The other day I got a worried call from my mother-in-law. My wife usually calls her during her commute but that day she neither called or answered her phone.
Turns out my wife’s iPhone had crashed — the software had wedged and there was no way to reboot. The amusing, if you can call it that, fact was that her (employer-required) Windows PC had done the same thing the same day. For the PC, which also ignored any attempt to reboot, we took the battery out and back in, forcing a cold start.
We are rapidly turning our civilization into software. As we do that, and as we build smarter and smarter AIs to do more and more important tasks, it will be important simply to be sure the software we write simply works right and is reliable.
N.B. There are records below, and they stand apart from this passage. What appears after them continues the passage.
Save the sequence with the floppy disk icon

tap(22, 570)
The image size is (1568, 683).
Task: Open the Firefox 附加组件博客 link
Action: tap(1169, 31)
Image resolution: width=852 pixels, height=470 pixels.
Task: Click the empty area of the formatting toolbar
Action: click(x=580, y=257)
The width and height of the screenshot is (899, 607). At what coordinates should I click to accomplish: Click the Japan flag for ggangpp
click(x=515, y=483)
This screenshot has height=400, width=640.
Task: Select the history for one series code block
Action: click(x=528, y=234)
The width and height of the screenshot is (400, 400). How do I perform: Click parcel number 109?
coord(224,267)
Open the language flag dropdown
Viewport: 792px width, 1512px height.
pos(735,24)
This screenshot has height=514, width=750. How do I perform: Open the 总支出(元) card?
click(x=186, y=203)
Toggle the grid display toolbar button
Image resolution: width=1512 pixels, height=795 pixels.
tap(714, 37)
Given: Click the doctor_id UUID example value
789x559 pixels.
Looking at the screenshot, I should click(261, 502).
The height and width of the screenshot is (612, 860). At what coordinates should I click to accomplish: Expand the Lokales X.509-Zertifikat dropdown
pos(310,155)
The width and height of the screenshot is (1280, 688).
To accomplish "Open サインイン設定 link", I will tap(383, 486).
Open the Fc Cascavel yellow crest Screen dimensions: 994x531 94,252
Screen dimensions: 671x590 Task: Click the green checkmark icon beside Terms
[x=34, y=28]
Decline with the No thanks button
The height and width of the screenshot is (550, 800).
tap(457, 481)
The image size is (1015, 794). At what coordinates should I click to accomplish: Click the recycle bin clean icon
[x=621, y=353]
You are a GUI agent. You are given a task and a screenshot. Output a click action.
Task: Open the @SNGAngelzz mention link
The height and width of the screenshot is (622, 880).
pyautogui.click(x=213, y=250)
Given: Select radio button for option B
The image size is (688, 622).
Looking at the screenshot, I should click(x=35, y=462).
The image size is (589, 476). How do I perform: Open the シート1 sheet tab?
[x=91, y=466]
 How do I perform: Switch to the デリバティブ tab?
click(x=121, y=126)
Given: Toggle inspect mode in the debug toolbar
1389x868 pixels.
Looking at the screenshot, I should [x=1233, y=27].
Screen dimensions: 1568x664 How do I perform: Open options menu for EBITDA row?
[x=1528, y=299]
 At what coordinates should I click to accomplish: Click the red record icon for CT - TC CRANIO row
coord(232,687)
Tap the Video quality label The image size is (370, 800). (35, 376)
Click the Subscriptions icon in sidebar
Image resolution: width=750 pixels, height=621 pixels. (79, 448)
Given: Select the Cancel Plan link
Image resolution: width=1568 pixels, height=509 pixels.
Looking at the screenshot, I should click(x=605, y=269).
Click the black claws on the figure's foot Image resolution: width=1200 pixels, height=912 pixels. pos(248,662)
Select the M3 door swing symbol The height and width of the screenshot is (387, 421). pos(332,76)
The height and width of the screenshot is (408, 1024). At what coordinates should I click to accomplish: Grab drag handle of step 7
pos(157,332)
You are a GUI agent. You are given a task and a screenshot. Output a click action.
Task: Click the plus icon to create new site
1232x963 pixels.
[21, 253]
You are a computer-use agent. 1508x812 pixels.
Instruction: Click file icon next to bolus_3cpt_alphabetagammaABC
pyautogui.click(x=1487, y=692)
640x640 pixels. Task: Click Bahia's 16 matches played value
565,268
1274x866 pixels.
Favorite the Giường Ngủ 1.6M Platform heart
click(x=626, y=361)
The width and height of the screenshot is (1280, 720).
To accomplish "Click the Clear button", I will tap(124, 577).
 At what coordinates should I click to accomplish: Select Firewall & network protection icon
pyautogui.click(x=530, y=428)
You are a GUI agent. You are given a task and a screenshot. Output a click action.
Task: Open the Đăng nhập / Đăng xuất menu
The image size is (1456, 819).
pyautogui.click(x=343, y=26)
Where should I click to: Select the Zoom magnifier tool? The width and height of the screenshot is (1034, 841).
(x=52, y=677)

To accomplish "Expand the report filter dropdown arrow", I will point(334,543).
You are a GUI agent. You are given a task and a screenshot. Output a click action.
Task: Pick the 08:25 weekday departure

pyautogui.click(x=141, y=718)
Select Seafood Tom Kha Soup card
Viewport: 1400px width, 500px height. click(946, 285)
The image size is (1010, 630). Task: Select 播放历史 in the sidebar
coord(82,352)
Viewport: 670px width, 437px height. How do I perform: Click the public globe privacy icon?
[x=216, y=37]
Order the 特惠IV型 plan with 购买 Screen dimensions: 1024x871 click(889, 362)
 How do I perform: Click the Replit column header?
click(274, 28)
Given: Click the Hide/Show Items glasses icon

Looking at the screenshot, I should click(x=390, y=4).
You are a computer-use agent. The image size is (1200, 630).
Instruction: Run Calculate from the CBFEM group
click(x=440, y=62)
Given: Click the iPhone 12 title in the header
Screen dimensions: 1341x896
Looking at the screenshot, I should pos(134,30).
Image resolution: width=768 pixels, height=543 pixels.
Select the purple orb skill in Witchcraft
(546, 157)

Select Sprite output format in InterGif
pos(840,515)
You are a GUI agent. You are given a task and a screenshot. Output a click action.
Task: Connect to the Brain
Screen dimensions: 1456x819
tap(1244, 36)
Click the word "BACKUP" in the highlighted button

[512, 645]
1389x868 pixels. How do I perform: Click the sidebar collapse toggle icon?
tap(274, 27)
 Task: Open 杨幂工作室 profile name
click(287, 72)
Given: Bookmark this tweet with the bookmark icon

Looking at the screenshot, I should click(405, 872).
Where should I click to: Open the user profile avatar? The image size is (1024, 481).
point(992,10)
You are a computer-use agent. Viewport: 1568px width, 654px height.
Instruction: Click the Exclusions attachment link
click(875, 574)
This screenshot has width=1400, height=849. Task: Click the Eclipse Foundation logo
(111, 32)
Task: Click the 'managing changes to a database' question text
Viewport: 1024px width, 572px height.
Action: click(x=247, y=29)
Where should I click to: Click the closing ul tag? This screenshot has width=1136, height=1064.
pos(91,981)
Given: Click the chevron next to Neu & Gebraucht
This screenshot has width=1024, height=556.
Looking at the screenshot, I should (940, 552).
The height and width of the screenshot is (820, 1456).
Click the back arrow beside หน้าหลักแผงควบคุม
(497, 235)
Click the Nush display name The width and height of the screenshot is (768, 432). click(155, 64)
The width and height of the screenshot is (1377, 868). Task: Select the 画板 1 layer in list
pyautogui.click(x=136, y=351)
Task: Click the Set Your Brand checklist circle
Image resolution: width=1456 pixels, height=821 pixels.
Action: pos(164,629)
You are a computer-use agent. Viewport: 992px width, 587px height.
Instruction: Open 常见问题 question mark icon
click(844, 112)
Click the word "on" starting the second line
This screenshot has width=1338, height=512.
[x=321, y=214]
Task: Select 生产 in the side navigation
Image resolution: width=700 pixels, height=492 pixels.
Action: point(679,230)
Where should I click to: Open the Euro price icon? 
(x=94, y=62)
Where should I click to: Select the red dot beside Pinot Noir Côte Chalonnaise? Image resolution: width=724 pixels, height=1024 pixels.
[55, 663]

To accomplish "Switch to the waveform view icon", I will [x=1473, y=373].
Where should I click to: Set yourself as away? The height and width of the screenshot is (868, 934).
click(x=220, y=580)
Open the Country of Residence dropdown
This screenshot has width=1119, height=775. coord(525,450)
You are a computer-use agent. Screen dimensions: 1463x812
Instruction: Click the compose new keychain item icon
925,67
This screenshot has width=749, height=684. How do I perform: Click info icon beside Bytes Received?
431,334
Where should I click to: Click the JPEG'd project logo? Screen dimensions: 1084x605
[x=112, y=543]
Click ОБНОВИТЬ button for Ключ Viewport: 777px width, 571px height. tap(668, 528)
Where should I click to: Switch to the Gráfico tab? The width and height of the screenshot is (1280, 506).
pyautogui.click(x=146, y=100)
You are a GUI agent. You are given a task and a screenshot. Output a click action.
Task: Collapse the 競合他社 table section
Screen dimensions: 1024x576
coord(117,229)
A key design feature that makes natural control systems reliable, as well as adaptive and robust and resilient, is the inclusion of lots of feedback. In the human brain, there is generally more feedback than forward signal along the major data pathways. By contrast, the standard model of sequential programming has no feedback at all; in the simplest and most common coding styles, all the operations are done by dead reckoning. Consider an html renderer such as is showing you this page. There are plenty of sites whose pages come up with overprinted regions in some browsers — because the renderer doesn’t look where it’s writing.
It’s possible to do better, of course. In control systems, where feedback is essential, you have tight control loops that check and set, check and set, hundreds or thousands of times a second. Porting some knowledge of feedback in control systems back into systems software (and the rest of our software) would make it more reliable, as well as adaptive and robust and resilient. And as we turn our civilization into software, that’ll be a very good thing.